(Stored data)
□ □ □ □
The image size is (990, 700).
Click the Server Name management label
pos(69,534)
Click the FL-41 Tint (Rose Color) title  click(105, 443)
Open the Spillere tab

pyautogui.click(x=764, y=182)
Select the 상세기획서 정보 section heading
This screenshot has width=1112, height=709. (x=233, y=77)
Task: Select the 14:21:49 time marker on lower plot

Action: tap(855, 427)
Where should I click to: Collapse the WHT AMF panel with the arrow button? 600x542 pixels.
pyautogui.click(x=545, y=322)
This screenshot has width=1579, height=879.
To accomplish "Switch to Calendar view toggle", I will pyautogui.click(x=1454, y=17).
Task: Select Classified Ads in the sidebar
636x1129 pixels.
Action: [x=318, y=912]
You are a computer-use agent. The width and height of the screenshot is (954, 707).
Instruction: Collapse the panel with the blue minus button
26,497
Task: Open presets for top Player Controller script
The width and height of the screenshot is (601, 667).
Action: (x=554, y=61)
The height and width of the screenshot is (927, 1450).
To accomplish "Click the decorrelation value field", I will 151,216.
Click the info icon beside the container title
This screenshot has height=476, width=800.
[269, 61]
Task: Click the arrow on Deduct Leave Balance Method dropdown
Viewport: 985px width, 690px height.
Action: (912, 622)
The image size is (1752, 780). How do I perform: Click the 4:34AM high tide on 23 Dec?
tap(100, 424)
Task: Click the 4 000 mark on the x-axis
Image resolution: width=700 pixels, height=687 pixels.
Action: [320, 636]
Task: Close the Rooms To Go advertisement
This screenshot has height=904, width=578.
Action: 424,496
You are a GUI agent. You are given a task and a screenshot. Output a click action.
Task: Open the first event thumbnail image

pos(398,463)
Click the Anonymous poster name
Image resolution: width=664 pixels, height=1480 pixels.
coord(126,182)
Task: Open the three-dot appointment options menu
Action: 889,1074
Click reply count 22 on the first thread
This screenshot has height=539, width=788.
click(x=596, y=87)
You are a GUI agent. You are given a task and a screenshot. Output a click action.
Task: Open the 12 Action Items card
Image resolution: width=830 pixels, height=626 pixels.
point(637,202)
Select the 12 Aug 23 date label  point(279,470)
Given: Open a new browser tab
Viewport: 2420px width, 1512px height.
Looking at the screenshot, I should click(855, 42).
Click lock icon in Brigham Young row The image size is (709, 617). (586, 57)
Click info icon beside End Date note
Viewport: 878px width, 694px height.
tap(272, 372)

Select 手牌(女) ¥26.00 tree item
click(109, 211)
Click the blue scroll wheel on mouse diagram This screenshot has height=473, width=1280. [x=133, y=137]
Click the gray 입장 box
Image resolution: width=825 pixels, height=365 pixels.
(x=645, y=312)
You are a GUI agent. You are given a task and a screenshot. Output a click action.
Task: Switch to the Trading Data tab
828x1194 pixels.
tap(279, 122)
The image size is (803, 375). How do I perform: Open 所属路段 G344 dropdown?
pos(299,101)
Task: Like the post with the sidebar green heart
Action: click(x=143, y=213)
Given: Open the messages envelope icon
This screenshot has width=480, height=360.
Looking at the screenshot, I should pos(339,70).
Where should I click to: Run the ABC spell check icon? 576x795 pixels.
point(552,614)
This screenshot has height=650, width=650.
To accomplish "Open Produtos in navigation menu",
□ □ □ □
**What is being asked:** Each record should be given again exactly as it reads.

**Solution for this exercise:**
The image size is (990, 700).
Click the Server Name management label
pos(69,534)
Click the FL-41 Tint (Rose Color) title  click(105, 443)
Open the Spillere tab

pyautogui.click(x=764, y=182)
Select the 상세기획서 정보 section heading
This screenshot has width=1112, height=709. (x=233, y=77)
Task: Select the 14:21:49 time marker on lower plot

Action: tap(855, 427)
Where should I click to: Collapse the WHT AMF panel with the arrow button? 600x542 pixels.
pyautogui.click(x=545, y=322)
This screenshot has width=1579, height=879.
To accomplish "Switch to Calendar view toggle", I will pyautogui.click(x=1454, y=17).
Task: Select Classified Ads in the sidebar
636x1129 pixels.
Action: [x=318, y=912]
You are a computer-use agent. The width and height of the screenshot is (954, 707).
Instruction: Collapse the panel with the blue minus button
26,497
Task: Open presets for top Player Controller script
The width and height of the screenshot is (601, 667).
Action: (x=554, y=61)
The height and width of the screenshot is (927, 1450).
To accomplish "Click the decorrelation value field", I will 151,216.
Click the info icon beside the container title
This screenshot has height=476, width=800.
[269, 61]
Task: Click the arrow on Deduct Leave Balance Method dropdown
Viewport: 985px width, 690px height.
Action: (912, 622)
The image size is (1752, 780). How do I perform: Click the 4:34AM high tide on 23 Dec?
tap(100, 424)
Task: Click the 4 000 mark on the x-axis
Image resolution: width=700 pixels, height=687 pixels.
Action: [320, 636]
Task: Close the Rooms To Go advertisement
This screenshot has height=904, width=578.
Action: 424,496
You are a GUI agent. You are given a task and a screenshot. Output a click action.
Task: Open the first event thumbnail image

pos(398,463)
Click the Anonymous poster name
Image resolution: width=664 pixels, height=1480 pixels.
coord(126,182)
Task: Open the three-dot appointment options menu
Action: 889,1074
Click reply count 22 on the first thread
This screenshot has height=539, width=788.
click(x=596, y=87)
You are a GUI agent. You are given a task and a screenshot. Output a click action.
Task: Open the 12 Action Items card
Image resolution: width=830 pixels, height=626 pixels.
point(637,202)
Select the 12 Aug 23 date label  point(279,470)
Given: Open a new browser tab
Viewport: 2420px width, 1512px height.
Looking at the screenshot, I should click(855, 42).
Click lock icon in Brigham Young row The image size is (709, 617). (586, 57)
Click info icon beside End Date note
Viewport: 878px width, 694px height.
tap(272, 372)

Select 手牌(女) ¥26.00 tree item
click(109, 211)
Click the blue scroll wheel on mouse diagram This screenshot has height=473, width=1280. [x=133, y=137]
Click the gray 입장 box
Image resolution: width=825 pixels, height=365 pixels.
(x=645, y=312)
You are a GUI agent. You are given a task and a screenshot. Output a click action.
Task: Switch to the Trading Data tab
828x1194 pixels.
tap(279, 122)
The image size is (803, 375). How do I perform: Open 所属路段 G344 dropdown?
pos(299,101)
Task: Like the post with the sidebar green heart
Action: click(x=143, y=213)
Given: Open the messages envelope icon
This screenshot has width=480, height=360.
Looking at the screenshot, I should pos(339,70).
Where should I click to: Run the ABC spell check icon? 576x795 pixels.
point(552,614)
This screenshot has height=650, width=650.
To accomplish "Open Produtos in navigation menu",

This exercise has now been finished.